Determine the maximum velocity and maximum acceleration of a particle which moves in simple harmonic motion with an amplitude of 0.2 in and a period of 0.1 s.

Answer 1

Answer:

The maximum velocity and maximum acceleration of the particle are approximately 12.566 inches per second and 789.568 inches per square second.

Explanation:

The equation of motion for the position of a particle experimentating a simple harmonic motion ($x(t)$), measured in inches, is described by the following expression:

$x(t) = A\cdot \cos \left(\frac{2\pi\cdot t}{T} +\phi\right)$ (1)

Where:

$A$ - Amplitude, measured in inches.

$t$ - Time, measured in seconds.

$T$ - Period, measured in seconds.

$\phi$ - Phase, measured in radians.

Then, we obtain the formulas for the velocity and acceleration of the particle by differentiating (1):

$v(t) = -\frac{2\pi\cdot A}{T}\cdot \sin \left(\frac{2\pi\cdot t}{T}+\phi \right)$ (2)

$a(t) = -\left(\frac{2\pi}{T} \right)^{2}\cdot A\cdot \cos \left(\frac{2\pi\cdot t}{T}+\phi \right)$ (3)

From (2) and (3) we find that maximum velocity ($v_{max}$), measured in inches per second, and maximum acceleration ($a_{max}$), measured in inches per square second, are defined by the following formulas:

$v_{max} = \frac{2\pi\cdot A}{T}$ (4)

$a_{max} = \left(\frac{2\pi}{T} \right)^{2}\cdot A$ (5)

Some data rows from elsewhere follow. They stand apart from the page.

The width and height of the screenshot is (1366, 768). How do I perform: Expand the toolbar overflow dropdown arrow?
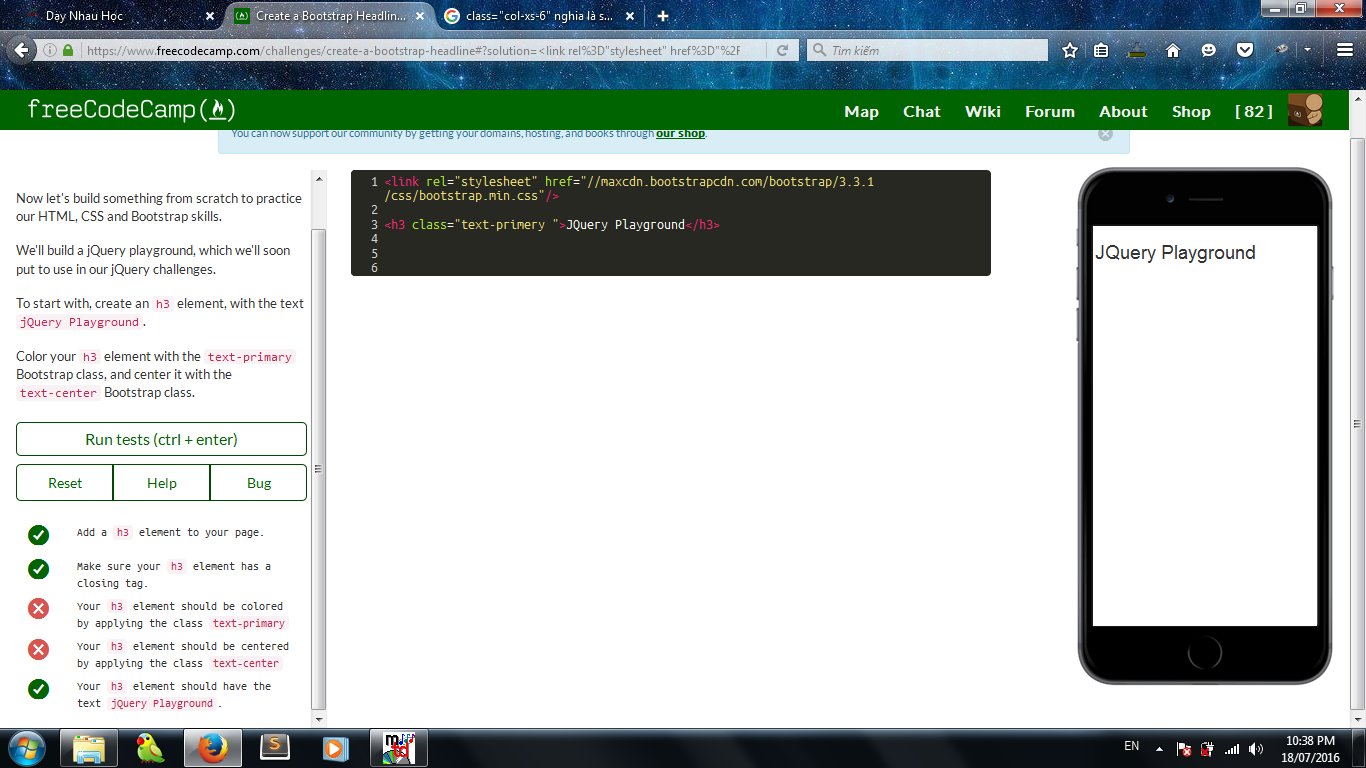pos(1307,50)
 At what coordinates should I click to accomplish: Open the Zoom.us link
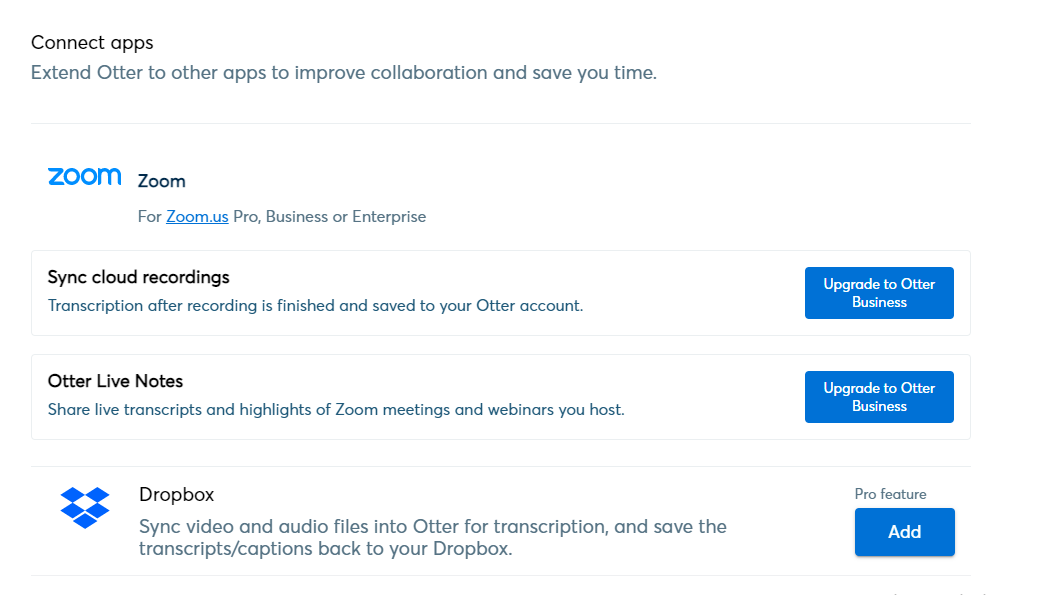pyautogui.click(x=197, y=216)
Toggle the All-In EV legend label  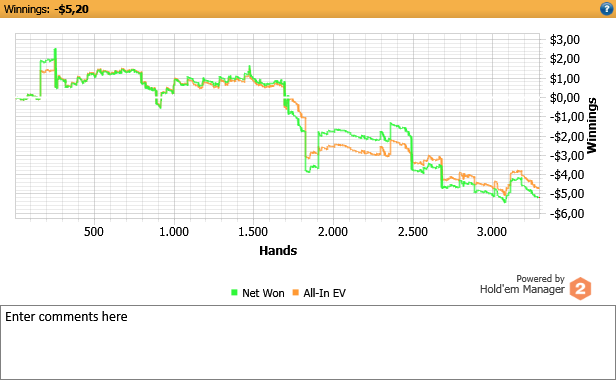(324, 293)
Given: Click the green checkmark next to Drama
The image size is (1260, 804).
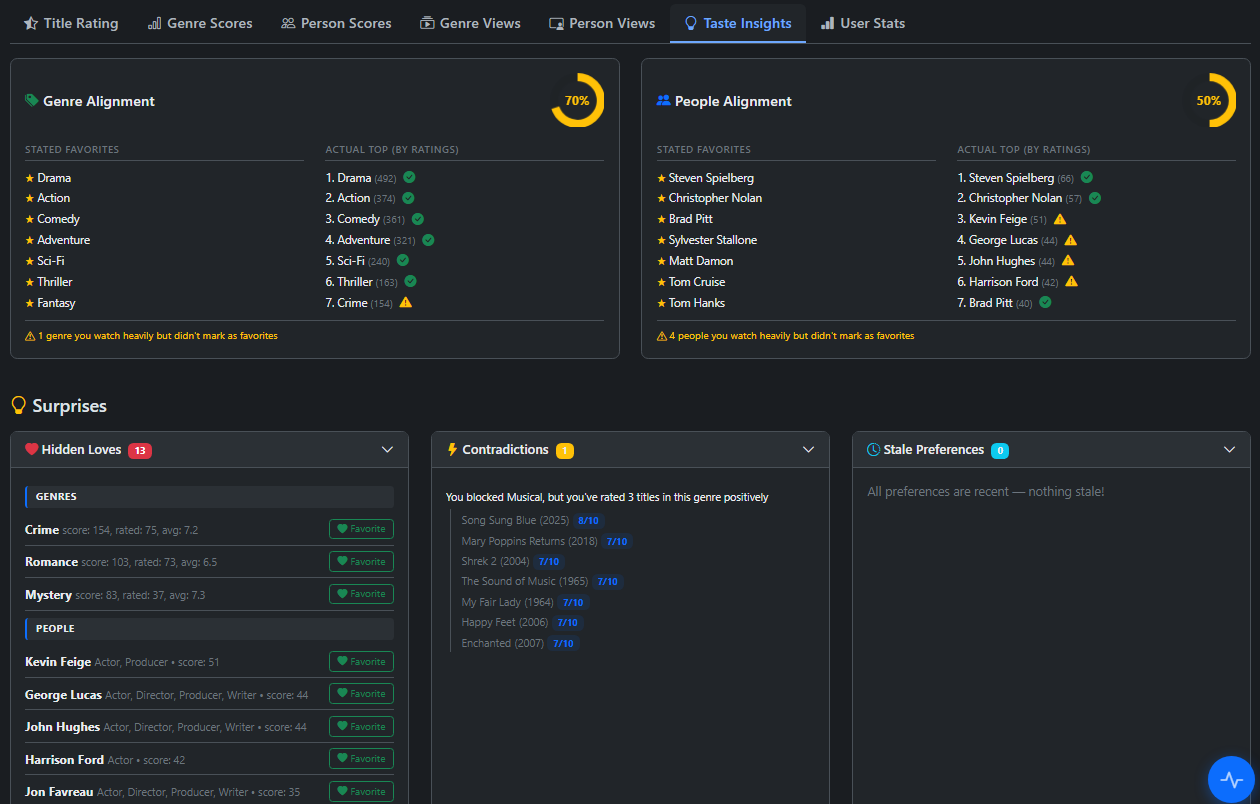Looking at the screenshot, I should tap(409, 178).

If we know that $A = 0.2\,in$ and $T = 0.1\,s$, then the maximum velocity and maximum acceleration of the particle are, respectively:

$v_{max} = \frac{2\pi\cdot (0.2\,in)}{0.1\,s}$

$v_{max} \approx 12.566\,\frac{in}{s}$

$a_{max} = \left(\frac{2\pi}{0.1\,s} \right)^{2}\cdot (0.2\,in)$

$a_{max} \approx 789.568\,\frac{in}{s^{2}}$

The maximum velocity and maximum acceleration of the particle are approximately 12.566 inches per second and 789.568 inches per square second.